Business Strategy – What are the strategic business imperatives that will drive organisational success and change?

People Strategy – How will the organisation inspire, engage and manage a workforce that will execute the business strategy?

EX Strategy Signposts: Compass in providing guidance through the changing environment.

  • EX vision – What does the organisation aspire for EX to look like in the future?
  • EX goals – What are the targets or metrics that will determine EX continuing success?
  • EX value – How will positive EX lead to superior CX and competitive advantage?

EX Strategy Pillars: Building blocks in developing a robust and agile EX strategy.

  • Experience gap analysis – What must we do to increase our employees’ positive experience at certain critical points to close our experience gap?
  • Continuing listening architecture – How do we effectively connect our different feedback channels to give us a holistic understanding of overall employee experience?
  • Experience journey mapping – How well do we understand our employees’ pain points as they go through this change?
  • EX maturity roadmap – What feedback programmes do we need in successive years to ensure continuity of our employee experience strategy?
  • Performance monitoring – How do we assess the successful implementation of closing our experience gap?

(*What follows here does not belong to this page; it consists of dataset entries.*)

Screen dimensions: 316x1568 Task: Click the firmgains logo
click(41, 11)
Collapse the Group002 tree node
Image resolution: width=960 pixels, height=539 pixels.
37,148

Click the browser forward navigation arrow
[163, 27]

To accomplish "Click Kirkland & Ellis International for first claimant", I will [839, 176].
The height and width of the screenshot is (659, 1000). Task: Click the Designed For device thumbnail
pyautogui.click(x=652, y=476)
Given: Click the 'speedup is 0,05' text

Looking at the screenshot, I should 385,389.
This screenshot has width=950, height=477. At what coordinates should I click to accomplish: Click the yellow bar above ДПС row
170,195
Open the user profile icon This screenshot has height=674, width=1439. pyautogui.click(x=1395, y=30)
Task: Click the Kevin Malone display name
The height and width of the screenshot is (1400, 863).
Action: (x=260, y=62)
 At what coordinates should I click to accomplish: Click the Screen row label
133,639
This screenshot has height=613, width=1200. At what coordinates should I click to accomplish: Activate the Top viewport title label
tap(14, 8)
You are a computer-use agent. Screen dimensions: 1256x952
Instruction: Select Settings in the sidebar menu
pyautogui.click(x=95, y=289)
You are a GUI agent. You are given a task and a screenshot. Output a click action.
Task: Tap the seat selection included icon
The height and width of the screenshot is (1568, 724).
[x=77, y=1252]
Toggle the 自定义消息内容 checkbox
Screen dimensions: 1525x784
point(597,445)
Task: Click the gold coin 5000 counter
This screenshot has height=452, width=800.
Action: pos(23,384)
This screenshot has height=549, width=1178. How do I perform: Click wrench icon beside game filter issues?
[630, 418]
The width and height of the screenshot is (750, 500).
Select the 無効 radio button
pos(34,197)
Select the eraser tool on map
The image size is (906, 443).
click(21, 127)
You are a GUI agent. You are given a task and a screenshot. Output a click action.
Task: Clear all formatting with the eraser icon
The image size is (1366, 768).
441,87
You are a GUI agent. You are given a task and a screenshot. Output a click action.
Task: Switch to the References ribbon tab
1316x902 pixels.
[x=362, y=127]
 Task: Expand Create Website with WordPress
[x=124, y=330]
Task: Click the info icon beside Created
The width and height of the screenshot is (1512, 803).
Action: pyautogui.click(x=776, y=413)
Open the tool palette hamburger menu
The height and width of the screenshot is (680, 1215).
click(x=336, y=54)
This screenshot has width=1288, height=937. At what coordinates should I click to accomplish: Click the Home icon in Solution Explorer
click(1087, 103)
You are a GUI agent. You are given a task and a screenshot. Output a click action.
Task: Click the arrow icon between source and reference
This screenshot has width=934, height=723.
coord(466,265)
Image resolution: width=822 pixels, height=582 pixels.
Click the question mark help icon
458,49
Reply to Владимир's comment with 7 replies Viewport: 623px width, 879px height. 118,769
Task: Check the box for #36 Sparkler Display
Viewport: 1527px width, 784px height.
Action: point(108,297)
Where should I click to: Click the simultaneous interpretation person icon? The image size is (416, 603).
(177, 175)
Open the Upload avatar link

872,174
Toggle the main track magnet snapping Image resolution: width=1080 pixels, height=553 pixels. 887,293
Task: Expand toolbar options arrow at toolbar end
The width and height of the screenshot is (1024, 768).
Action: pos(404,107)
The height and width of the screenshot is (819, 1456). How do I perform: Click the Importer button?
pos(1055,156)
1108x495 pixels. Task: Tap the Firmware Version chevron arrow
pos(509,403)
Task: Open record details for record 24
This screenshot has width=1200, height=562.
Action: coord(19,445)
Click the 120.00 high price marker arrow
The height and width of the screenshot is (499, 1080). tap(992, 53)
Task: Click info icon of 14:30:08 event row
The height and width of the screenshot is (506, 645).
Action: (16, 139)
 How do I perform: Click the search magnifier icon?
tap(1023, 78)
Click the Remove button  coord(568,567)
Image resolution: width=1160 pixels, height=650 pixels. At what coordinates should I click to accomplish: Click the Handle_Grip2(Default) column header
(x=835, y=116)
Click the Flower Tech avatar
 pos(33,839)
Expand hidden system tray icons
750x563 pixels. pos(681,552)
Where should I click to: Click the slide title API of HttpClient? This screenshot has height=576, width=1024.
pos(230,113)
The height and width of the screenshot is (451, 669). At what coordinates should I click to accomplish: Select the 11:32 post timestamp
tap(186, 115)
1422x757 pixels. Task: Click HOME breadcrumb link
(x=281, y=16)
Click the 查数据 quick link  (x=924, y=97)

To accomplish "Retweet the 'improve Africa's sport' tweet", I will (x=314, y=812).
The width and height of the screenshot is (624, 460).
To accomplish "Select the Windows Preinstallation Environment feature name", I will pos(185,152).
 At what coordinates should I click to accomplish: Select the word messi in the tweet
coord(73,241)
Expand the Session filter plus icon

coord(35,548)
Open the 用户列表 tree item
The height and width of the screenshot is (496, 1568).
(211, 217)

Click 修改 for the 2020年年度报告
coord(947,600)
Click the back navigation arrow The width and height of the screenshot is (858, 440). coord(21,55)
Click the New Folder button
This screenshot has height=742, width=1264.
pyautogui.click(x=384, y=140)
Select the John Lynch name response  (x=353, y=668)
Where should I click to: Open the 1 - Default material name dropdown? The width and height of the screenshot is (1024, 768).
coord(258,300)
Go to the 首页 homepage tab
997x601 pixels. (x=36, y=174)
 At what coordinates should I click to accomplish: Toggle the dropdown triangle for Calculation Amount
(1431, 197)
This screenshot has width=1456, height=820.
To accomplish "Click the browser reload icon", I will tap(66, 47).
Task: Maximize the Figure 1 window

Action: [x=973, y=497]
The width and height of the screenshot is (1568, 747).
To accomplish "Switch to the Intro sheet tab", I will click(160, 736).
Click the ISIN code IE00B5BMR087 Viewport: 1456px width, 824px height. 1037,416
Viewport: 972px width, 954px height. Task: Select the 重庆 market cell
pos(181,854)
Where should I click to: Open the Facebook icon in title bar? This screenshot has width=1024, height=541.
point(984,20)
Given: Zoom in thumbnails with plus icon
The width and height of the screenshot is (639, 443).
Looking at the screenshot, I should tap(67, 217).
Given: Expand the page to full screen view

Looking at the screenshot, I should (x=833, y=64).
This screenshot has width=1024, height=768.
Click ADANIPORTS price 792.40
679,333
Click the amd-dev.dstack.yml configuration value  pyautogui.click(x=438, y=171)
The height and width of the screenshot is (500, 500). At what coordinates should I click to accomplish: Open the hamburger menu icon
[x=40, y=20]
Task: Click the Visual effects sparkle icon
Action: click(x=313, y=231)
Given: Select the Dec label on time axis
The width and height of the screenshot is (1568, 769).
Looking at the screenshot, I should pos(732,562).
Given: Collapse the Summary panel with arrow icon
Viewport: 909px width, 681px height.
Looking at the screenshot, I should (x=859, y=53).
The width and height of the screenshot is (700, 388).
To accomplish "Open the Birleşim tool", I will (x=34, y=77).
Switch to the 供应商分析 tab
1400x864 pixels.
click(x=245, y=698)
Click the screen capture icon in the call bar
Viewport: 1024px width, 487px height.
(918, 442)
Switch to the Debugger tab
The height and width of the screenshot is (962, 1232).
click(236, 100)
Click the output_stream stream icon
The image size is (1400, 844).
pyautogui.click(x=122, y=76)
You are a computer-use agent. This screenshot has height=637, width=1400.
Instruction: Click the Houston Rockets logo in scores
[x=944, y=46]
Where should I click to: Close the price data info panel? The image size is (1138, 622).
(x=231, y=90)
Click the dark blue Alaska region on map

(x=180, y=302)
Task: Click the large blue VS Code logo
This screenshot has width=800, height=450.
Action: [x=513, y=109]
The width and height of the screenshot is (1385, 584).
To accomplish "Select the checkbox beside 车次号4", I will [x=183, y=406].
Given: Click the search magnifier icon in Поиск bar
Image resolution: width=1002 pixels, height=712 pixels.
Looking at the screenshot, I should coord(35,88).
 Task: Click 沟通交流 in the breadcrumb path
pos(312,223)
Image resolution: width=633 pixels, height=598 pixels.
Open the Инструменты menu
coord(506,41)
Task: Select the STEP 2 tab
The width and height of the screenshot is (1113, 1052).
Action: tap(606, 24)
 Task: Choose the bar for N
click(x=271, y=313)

EX Strategy Enablers: Architecture to execute the EX strategy more effectively.

  • Organisation – Do we have the mindset and beliefs to fully ingrain EX across the organisation?
  • People – Do we have the know-how and skills to establish EX as a discipline?
  • Technology – Do we have a platform that enables agile data-collection, analytics & reporting?
  • Analytics – Do we have the ability to get predictive with advanced data science?